Hoje, trago mais um dado para comprovar o baixíssimo nível do Candangão. A primeira fase teve 65 jogos até a paralisação por causa da pandemia do novo coronavírus. Do total, 18 tiveram goleadas. Considero goleada a partir de três gols de diferença. Na prática, isso significa que 27,6% das partidas terminaram com resultados de dar inveja a alguns torneios de várzea, como a goleada do Brasiliense por 8 x 0 — isso mesmo, 8 x 0 — sobre o Ceilandense e o Paranoá. O atual vice-campeão do DF marcou 16 gols em duas partidas. E teve gente que não gostou quando comparei o Candangão às eliminatórias da Oceania para a Copa do Mundo.
Vou tentar ser menos radical. Se você discorda que diferença de três gols é goleada, consideremos quatro então. Neste caso, 13 jogos tiveram resultados assim, 20%. Ainda assim é uma taxa elevadíssima. Cada rodada do Candangão tem seis jogos. Imagina duas inteirinhas — de um total de 11 — com placares de quatro gols de diferença. Se isso não é absurdo…
Com um pouquinho de boa vontade da minha parte, o Distrito Federal tem quatro equipes minimamente organizadas: Gama, Brasiliense, Real e Capital. E olhe lá. O desnível técnico quando eles enfrentam os outros oito é assustador. Oito times deveriam disputar o Candangão, mas os dirigentes do futebol candango perderam a noção em 2011.
Goleadas em série no Candangão 2020
Até aquele ano, o campeonato era disputado exatamente por oito times.
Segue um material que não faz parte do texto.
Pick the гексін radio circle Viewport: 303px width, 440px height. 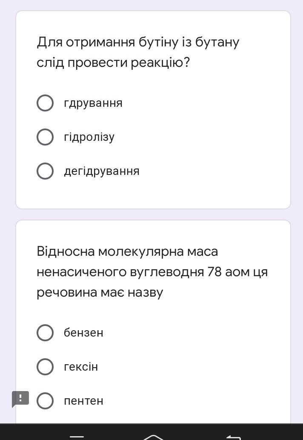point(45,367)
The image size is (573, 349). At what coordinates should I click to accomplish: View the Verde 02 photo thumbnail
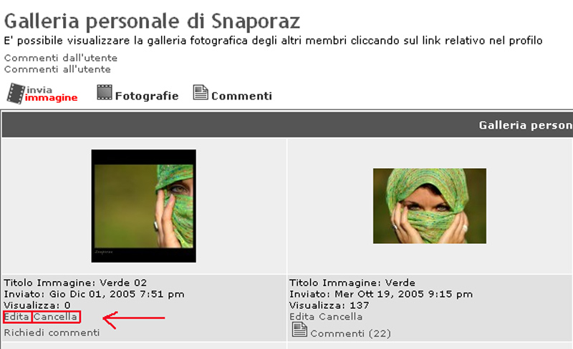(144, 206)
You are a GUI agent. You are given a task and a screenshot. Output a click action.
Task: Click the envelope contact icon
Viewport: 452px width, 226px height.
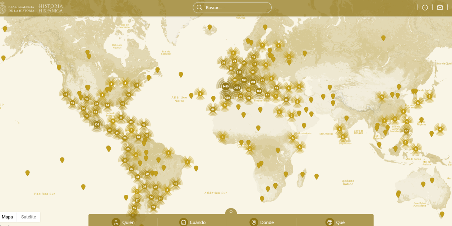tap(440, 8)
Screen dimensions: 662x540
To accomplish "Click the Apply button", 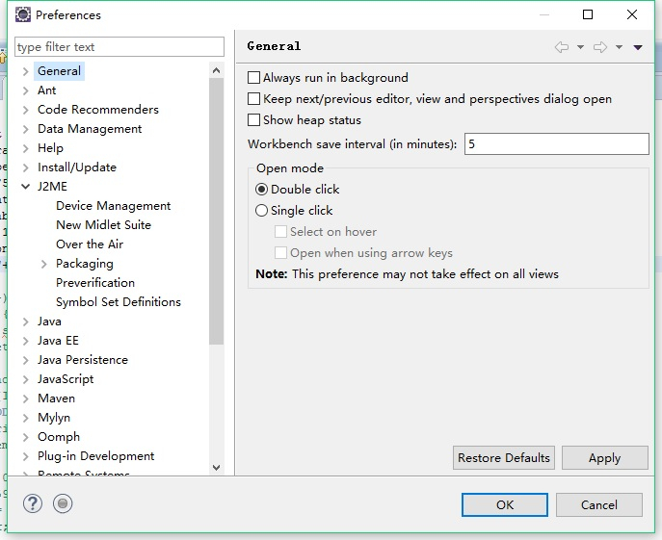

Em nome da política de boa vizinhança, resolveram virar a mesa. Brazlândia, Sobradinho, Luziânia e Legião subiram na segunda divisão de 2011. A partir de 2012, o número de participantes subiu para 12. E assim ficou até hoje. O resultado da involução está exposto nos rankings e torneios da CBF.
Os times da capital se iludem no Candangão e passam vergonha no cenário nacional. O DF não vai além da primeira fase da Copa do Brasil desde 2016. Não figura na Série C desde 2014. Quando Gama e Brasiliense batem de frente com equipes minimamente mais organizadas do que os bambalas e arimateias que vemos por aqui, o resultado é o de sempre: eliminações.
O melhor time do DF no ranking da CBF é o Brasiliense: 94º lugar. A seguir, aparecem Ceilândia (97º), Sobradinho (140º), Luziânia (148º), Gama (160º) e Brasília (208º). Na lista das 27 federações, a do Distrito Federal ocupa a 21ª posição. Pior da história. Supera apenas Mato Grosso do Sul, Espírito Santo, Tocantins, Rondônia, Amapá e Roraima.
É óbvio que a redução do número de participantes do Candangão de 12 para 8 não resolverá todos os problemas. É preciso entender que, às vezes, times precisam se fundir para serem grandes juntos. A profissionalização é necessária para a conquista de políticas públicas e/ou privadas de investimento. Vai muito além do que reclamar que o GDF não dá apoio.